● 文件摘錄

· · ·

Compute the variation in percentage between 2017 and 2015

happy$var_2016_2015 = 100*(happy$Score_2016 - happy$Score_2015)/happy$Score_2015
happy$var_2017_2016 = 100*(happy$Score_2017 - happy$Score_2016)/happy$Score_2016
happy$var_2017_2015 = 100*(happy$Score_2017 - happy$Score_2015)/happy$Score_2015

比較看看他們年份間的波動

pv <- ggplot(data=happy, aes(x=var_2017_2015, y=Region, text =paste("country:", Country))) +
  geom_point(aes(color=Score_2017), size=3, alpha=0.6) +
  xlab("Happiness variation between 2015 and 2017 [%]")+
  scale_colour_distiller(palette = "Spectral")+
  theme_bw() 
#scale_colour_gradientn(colours=rainbow(3)) # different colour scheme I tested, but in the end I line Spectral better
pv <- ggplotly(pv)
pv 

可以看出2017幸福指數越高的國家,波動越小;反之,波動較大

Are “Happy” People Really Happy?

在此我們要看他們的幸福指數跟他的行為跡象是否相關

下載Kaggle dataset 65 World Indexes並匯入

kaggle <- read.csv("Kaggle.csv")
colnames(kaggle)[1] <- "Country"
merged <- merge(happy, kaggle, by.x = "Country", by.y = "Country")

謀殺率與幸福指數

ggplot(data=merged, aes(y=Homicide.rate.per.100k.people.2008.2012, x=Score_2015))+
  theme_bw() +
  geom_point(aes(color=Region), size=3, alpha=0.6)   +
  geom_smooth() +
  ylab("Homicide Rate per 100k people 2008-2012")+
  xlab("Happiness Score in 2015")

可以看出其實有地區性的差異

自殺率與幸福指數(分男女)

srf <- ggplot(data=merged, aes(y=Female.Suicide.Rate.100k.people, x=Score_2015))+
  theme_bw() +
  geom_point(aes(color=Region), size=3, alpha=0.6) + geom_smooth()+
  ylab("Female Suicide Rate per 100k people")+
  xlab("Happiness Score in 2015")

· · ·

● 題目 A
依照幸福指數分析的文件摘錄,2017年幸福指數越高的國家,年份間的波動有什麼特點?
● 題目 B
請續寫這段幸福指數分析的文件摘錄,從最後一行程式碼之後接著寫下去。

● 收集資料
· · ·

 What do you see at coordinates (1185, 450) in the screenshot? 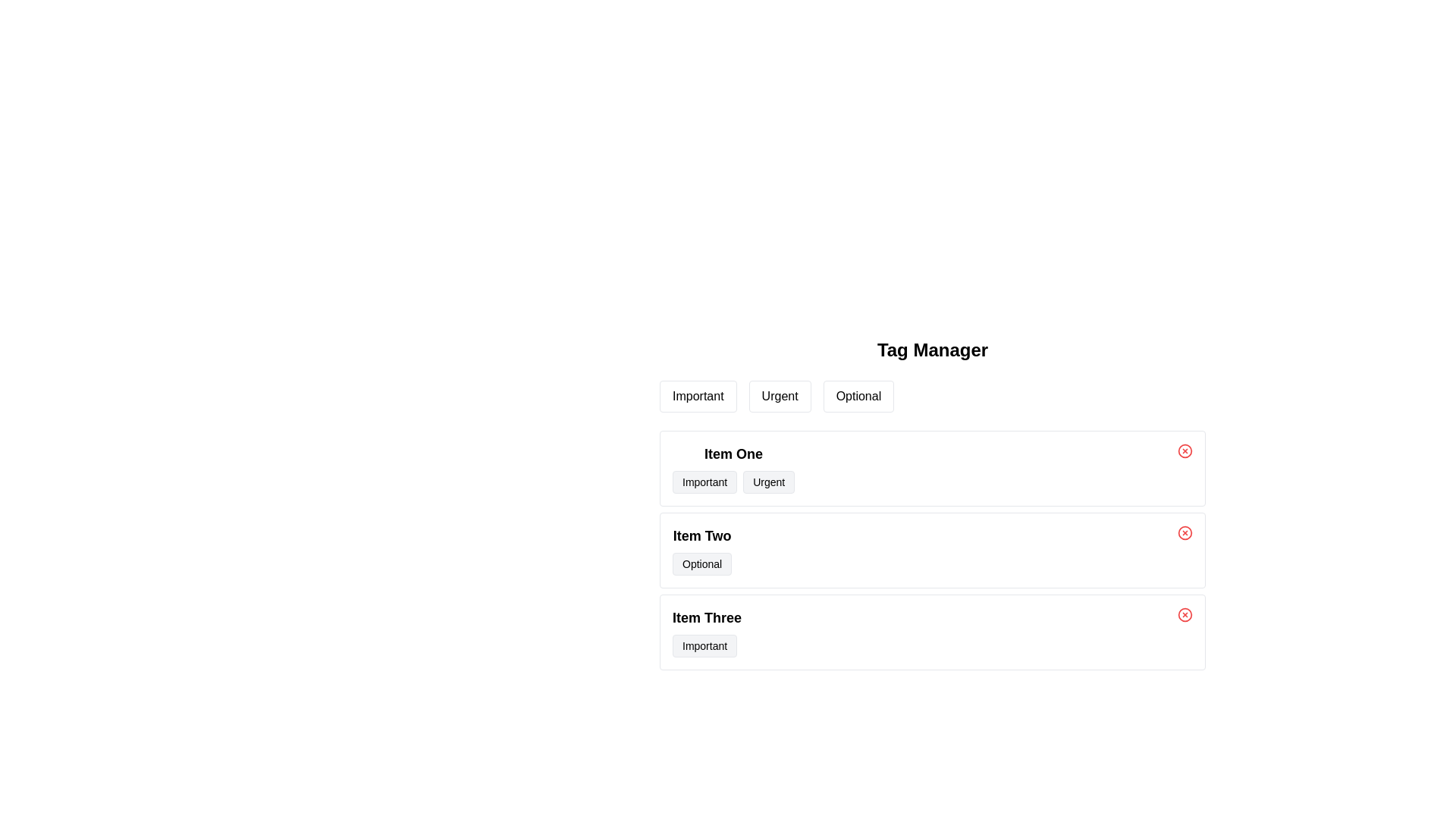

· · ·

● 輸出結果 A
波動越小。

● 輸出結果 B
srm <- ggplot(data=merged, aes(y=MaleSuicide.Rate.100k.people, x=Score_2015))+
  theme_bw() +
  geom_point(aes(color=Region), size=3, alpha=0.6) +
  geom_smooth() +
  ylab("Male Suicide Rate per 100k people")+
  xlab("Happiness Score in 2015")

grid.arrange(srf+theme(legend.position = "none"), srm+theme(legend.position = "none"), get_legend(srm), ncol = 3)

也是一樣,每個洲合在一起看看不出所以然,因他還是有地區性差異

「西歐」的自殺率與幸福指數

europe<-merged[ merged$Region=="Western Europe", ]

srfe <- ggplot(data=europe, aes(y=Female.Suicide.Rate.100k.people, x=Score_2015))+
  theme_bw() +
  geom_smooth()+
  scale_color_distiller(palette = "Spectral")+
  geom_text(aes(label=Country)) +
  xlab("Happiness Score in 2015") +
  geom_point(aes(color=GDP_2015), size=4, alpha=0.6) + 
  ylab("Female Suicide Rate per 100k people")

srme <-ggplot(data=europe, aes(y=MaleSuicide.Rate.100k.people, x=Score_2015))+
  theme_bw() +
  geom_smooth()+
  scale_color_distiller(palette = "Spectral")+
  geom_text(aes(label=Country)) +
  xlab("Happiness Score in 2015") +
  geom_point(aes(color=GDP_2015), size=4, alpha=0.6) + 
  ylab("Male Suicide Rate per 100k people")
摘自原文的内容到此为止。